Researchers discovered that Lazarus Group is leveraging Windows Update to spread malware in a campaign backed by a GitHub command-and-control (C2) server. The Malwarebytes Threat Intelligence team announced on Thursday that they identified the North Korean state advanced persistent threat (APT) group's latest living-off-the-land strategy while investigating a spear-phishing campaign discovered on Jan. 18.
The campaign's emphasis – in which the APT posed as the American global security and aerospace company Lockheed Martin – is consistent with Lazarus' preference for penetrating the military.
Lazarus, which has been active since at least 2009, is regarded by researchers as one of the world's most active threat actors. The US also refers to Lazarus as Hidden Cobra, a term used to describe the North Korean government's cyber-activity in general.
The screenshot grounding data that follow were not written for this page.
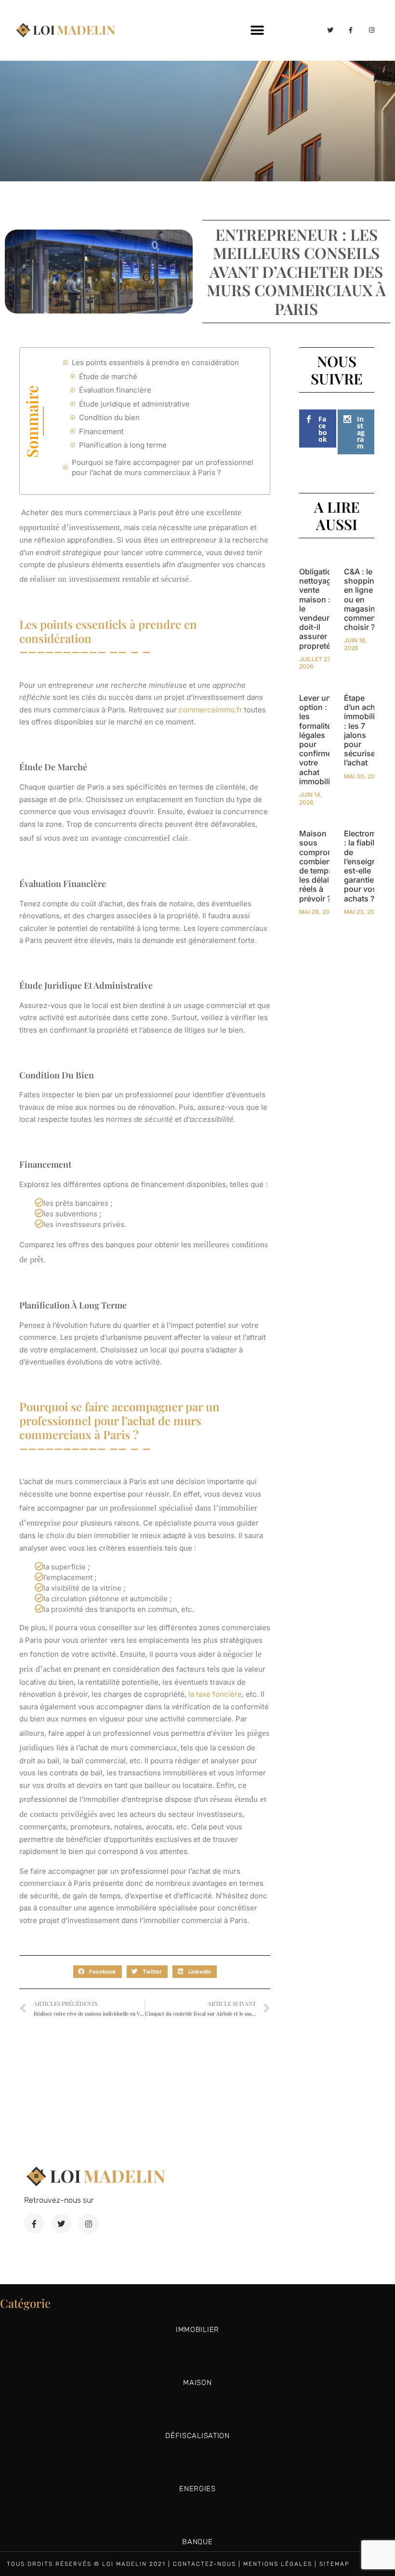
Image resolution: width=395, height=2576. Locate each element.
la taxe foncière (214, 1694)
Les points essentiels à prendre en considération (155, 362)
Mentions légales (277, 2564)
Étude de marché (108, 376)
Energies (197, 2488)
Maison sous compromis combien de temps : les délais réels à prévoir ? (320, 866)
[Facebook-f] (350, 30)
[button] (257, 30)
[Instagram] (372, 30)
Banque (197, 2541)
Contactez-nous (204, 2564)
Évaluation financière (115, 390)
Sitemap (334, 2564)
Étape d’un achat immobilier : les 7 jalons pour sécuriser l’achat (363, 730)
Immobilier (197, 2329)
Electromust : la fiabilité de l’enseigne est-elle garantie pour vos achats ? (366, 866)
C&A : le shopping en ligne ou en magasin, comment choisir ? (361, 599)
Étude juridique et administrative (134, 404)
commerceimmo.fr (210, 709)
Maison (197, 2382)
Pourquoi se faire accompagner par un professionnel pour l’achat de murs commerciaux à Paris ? (162, 467)
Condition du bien (109, 417)
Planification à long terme (123, 445)
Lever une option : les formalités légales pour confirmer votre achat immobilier (318, 739)
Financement (101, 431)
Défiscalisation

“This APT group has been behind large-scale cyber-espionage and ransomware campaigns and has been spotted attacking the defence industry and cryptocurrency markets,” Kaspersky researchers have noted in the past.
In the Jan. 18 campaign, Malwarebytes discovered two macro-embedded decoy documents purporting to offer new job openings at Lockheed Martin. Their filenames: Lockheed_Martin_JobOpportunities.docx and Salary_Lockheed_Martin_job_opportunities_confidential.doc.
Both of these documents were created on April 24, 2020, but researchers have enough evidence to believe they were utilized in a campaign in late December 2021 or early 2022. The domains utilized by the threat actor are some of the evidence that this assault was carried out recently. Both documents employ the same attack theme and share some features, such as embedded macros, but the entire attack chain appears to be completely different.
According to the researchers, the attack begins by running malicious macros embedded in Word documents. The malware achieves startup persistence in the victim's system after a series of injections. When a victim opens the malicious attachments and allows macro execution, an embedded macro places a WindowsUpdateConf.lnk file in the startup folder and a DLL file (wuaueng.dll) in a secret Windows/System32 folder. LNK files are Windows shortcut files, meaning they are pointers to original files in Windows.
Then comes the .LNK file which is needed to launch the WSUS / Windows Update client - wuauclt.exe, a genuine process file generally known as Windows automatic updates and is located in C:WindowsSystem32. The Update client is used to execute a malicious DLL that avoids detection by security software.
“With this method, the threat actor can execute its malicious code through the Microsoft Windows Update client by passing the following arguments: /UpdateDeploymentProvider, Path to malicious DLL and /RunHandlerComServer argument after the DLL,” the researchers explained.